O ministro propôs a seguinte tese:

1. É inadmissível a revista íntima com desnudamento ou inspeção de cavidades corporais de visitantes em presídios;

2. A prova obtida por meio de revista vexatória é ilícita, salvo para decisões já transitadas em julgado;

3. A administração penitenciária pode impedir visitas caso haja indícios robustos de porte de material proibido;

4. Instituições prisionais terão 24 meses para instalar equipamentos de inspeção eletrônica;

5. Até a instalação dos equipamentos, a revista pessoal será permitida desde que não seja vexatória.

Divergência de Moraes

O ministro Alexandre de Moraes discordou do relator, argumentando que a revista íntima não deve ser automaticamente considerada abusiva ou degradante. Para ele, em casos excepcionais, o procedimento pode ser realizado, desde que:

– Seja feito por profissionais do mesmo gênero do visitante;

– Em caso de contato físico invasivo, seja conduzido por médicos;

– O visitante não seja obrigado a se submeter à revista, mas, se recusar, a visita pode ser impedida.
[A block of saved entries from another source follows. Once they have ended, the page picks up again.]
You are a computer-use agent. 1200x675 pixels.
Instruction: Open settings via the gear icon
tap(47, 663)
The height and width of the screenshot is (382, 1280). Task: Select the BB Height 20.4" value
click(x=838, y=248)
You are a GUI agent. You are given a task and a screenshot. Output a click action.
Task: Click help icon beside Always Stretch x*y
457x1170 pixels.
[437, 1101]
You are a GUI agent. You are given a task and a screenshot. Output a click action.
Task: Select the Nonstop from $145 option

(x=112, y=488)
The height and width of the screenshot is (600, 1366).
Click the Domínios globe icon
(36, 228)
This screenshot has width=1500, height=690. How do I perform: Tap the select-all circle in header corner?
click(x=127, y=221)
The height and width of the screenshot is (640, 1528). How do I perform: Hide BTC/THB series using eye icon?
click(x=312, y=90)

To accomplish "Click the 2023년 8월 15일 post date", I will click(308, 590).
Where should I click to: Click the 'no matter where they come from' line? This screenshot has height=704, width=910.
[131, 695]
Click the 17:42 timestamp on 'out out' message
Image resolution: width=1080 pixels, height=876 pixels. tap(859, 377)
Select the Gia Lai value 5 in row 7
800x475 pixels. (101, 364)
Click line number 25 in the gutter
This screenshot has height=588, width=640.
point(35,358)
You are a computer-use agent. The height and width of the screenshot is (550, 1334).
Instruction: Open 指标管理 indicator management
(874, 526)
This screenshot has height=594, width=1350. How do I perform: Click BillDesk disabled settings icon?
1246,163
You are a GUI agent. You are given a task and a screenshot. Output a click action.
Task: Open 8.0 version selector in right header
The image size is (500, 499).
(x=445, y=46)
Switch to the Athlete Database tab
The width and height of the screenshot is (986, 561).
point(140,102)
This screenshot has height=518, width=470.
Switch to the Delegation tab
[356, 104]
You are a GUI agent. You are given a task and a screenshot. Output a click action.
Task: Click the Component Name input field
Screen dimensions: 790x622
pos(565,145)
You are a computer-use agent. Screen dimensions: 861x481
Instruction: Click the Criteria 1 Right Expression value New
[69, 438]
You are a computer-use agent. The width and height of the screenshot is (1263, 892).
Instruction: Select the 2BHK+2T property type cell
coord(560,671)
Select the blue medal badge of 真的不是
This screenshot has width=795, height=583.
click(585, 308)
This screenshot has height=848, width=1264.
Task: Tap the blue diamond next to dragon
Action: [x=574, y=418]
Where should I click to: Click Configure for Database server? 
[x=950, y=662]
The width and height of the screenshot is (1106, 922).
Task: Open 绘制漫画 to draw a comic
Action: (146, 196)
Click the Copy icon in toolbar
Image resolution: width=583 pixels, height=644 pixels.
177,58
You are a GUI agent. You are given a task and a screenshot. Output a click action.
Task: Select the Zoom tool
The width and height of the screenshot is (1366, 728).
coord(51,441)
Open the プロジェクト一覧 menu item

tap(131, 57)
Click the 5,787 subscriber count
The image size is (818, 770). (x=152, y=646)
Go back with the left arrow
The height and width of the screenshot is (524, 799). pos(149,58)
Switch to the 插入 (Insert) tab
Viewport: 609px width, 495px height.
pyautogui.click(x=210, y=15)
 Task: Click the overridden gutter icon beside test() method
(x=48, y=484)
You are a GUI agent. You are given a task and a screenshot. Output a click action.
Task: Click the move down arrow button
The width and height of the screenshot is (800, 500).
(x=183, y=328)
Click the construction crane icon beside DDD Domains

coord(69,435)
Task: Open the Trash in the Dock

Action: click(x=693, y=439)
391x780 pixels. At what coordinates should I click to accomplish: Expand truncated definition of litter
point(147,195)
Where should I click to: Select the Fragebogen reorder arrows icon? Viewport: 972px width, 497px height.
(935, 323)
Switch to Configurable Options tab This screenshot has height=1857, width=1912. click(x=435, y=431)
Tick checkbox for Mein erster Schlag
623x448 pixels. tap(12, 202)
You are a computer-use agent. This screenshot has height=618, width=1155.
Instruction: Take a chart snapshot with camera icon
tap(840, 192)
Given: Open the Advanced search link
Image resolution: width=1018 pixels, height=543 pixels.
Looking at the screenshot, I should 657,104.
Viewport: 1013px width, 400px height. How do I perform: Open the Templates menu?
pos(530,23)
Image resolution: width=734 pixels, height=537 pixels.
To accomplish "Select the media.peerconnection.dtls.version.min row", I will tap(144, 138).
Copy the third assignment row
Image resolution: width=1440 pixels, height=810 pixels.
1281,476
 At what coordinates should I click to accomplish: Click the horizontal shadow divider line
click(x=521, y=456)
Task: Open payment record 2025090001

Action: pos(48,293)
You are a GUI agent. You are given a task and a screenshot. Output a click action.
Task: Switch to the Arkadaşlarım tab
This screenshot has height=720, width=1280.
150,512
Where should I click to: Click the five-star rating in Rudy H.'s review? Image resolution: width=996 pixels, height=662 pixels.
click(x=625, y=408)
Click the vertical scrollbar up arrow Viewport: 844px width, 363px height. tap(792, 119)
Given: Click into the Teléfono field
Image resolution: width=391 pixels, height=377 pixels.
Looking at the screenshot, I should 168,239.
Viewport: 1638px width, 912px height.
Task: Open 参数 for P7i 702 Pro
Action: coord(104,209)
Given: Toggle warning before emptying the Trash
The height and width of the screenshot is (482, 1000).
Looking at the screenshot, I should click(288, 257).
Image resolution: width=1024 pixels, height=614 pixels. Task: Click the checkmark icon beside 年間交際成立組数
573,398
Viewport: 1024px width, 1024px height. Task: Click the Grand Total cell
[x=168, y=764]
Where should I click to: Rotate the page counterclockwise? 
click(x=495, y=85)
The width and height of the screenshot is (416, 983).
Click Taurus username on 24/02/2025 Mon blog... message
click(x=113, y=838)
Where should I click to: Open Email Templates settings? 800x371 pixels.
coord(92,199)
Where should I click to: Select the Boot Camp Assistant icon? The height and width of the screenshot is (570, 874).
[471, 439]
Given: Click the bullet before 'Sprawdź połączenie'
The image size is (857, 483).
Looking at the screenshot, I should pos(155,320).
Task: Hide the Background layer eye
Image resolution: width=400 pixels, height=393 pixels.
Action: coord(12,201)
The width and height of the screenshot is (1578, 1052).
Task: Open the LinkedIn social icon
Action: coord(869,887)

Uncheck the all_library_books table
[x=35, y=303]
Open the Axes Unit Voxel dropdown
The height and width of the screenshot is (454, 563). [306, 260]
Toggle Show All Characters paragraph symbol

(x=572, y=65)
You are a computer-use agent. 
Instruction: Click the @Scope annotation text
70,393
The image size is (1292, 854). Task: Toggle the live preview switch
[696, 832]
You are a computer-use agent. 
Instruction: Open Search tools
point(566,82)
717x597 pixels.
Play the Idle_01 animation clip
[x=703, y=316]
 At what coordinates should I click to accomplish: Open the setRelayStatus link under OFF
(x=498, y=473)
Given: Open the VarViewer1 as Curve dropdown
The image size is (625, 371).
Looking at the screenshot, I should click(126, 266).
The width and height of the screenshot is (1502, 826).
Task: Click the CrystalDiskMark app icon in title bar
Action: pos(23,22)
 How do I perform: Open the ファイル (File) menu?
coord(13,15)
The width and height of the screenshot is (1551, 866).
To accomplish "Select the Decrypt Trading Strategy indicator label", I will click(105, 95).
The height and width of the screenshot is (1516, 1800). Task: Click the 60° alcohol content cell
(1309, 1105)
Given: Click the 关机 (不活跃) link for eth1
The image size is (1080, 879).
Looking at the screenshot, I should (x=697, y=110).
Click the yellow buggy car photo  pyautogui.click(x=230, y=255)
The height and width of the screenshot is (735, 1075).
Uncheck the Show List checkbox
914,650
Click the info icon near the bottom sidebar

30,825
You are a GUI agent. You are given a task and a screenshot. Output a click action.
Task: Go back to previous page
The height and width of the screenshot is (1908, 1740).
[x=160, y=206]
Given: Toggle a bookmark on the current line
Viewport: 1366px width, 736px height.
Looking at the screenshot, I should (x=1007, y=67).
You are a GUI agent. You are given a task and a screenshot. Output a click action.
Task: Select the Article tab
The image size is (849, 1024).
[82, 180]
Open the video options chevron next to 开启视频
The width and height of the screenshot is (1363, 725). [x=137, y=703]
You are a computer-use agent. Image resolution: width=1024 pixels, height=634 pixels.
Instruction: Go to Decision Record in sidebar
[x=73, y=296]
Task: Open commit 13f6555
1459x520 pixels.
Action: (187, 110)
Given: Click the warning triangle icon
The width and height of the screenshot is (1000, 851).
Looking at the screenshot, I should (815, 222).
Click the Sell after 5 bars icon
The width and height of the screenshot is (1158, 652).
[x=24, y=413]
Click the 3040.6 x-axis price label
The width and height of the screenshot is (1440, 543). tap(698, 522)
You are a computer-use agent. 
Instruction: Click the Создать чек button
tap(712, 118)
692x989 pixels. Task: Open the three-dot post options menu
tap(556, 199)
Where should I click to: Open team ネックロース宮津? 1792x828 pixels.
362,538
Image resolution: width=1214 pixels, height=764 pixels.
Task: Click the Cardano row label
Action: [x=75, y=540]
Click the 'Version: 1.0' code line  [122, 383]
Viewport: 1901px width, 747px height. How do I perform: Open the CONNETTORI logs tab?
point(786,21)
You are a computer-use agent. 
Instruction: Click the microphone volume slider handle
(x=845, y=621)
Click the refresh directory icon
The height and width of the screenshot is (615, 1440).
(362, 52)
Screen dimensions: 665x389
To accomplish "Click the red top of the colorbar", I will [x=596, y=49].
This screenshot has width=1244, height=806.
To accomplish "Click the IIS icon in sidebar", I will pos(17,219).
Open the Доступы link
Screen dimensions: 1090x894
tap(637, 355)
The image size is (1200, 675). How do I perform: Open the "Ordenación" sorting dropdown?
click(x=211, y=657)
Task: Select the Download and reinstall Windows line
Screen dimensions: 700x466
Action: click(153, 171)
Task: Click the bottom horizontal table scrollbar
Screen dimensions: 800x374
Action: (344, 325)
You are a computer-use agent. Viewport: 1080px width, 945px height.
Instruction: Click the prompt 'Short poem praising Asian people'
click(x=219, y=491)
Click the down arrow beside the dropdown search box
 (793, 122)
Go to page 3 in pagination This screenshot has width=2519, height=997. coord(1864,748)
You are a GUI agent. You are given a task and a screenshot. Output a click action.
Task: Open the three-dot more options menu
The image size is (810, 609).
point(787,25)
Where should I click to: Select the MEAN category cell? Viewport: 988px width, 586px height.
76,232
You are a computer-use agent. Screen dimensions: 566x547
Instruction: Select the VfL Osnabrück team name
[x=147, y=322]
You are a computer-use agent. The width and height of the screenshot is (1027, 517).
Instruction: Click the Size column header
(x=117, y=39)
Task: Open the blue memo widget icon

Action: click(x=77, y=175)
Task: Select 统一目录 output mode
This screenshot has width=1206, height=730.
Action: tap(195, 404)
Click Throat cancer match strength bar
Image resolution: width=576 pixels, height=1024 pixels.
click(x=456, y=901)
No caso concreto, Moraes concordou com a decisão do TJ/RS, mas por um fundamento diferente: o interrogatório da ré ocorreu antes da oitiva das testemunhas de acusação. Ele propôs a seguinte tese:

1. A revista íntima será excepcional e dependerá da concordância do visitante;

2. Deve seguir protocolos preestabelecidos e ser conduzida por profissionais do mesmo gênero, obrigatoriamente médicos, em exames invasivos;

3. O excesso ou abuso na realização da revista resultará em responsabilização do agente e ilicitude da prova obtida;

4. Caso o visitante não concorde com a revista, a visita pode ser impedida.

O impacto da decisão dentro do STF

Durante a sessão, Moraes alertou sobre os riscos da proibição irrestrita da revista íntima, argumentando que “se tem algo que gera rebelião, é quando se impede a visita”. Além do fato de a suspensão de visitas fomentar revoltas dentro dos presídios, segundo o ministro, todos os itens proibidos apreendidos em presídios são ocultados sob as roupas ou em cavidades corporais, reforçando a necessidade de uma fiscalização rigorosa.

No plenário virtual, cinco ministros já haviam votado pela proibição da prática: Fachin, Barroso, Gilmar Mendes, Cármen Lúcia e Rosa Weber (aposentada). Cristiano Zanin acompanhou Fachin, com ressalvas. A divergência foi aberta por Moraes, seguido por Nunes Marques, André Mendonça e Dias Toffoli.

O julgamento prosseguirá no dia 12, quando os ministros deverão consolidar um entendimento definitivo sobre a validade da revista íntima e a admissibilidade das provas obtidas através desse método.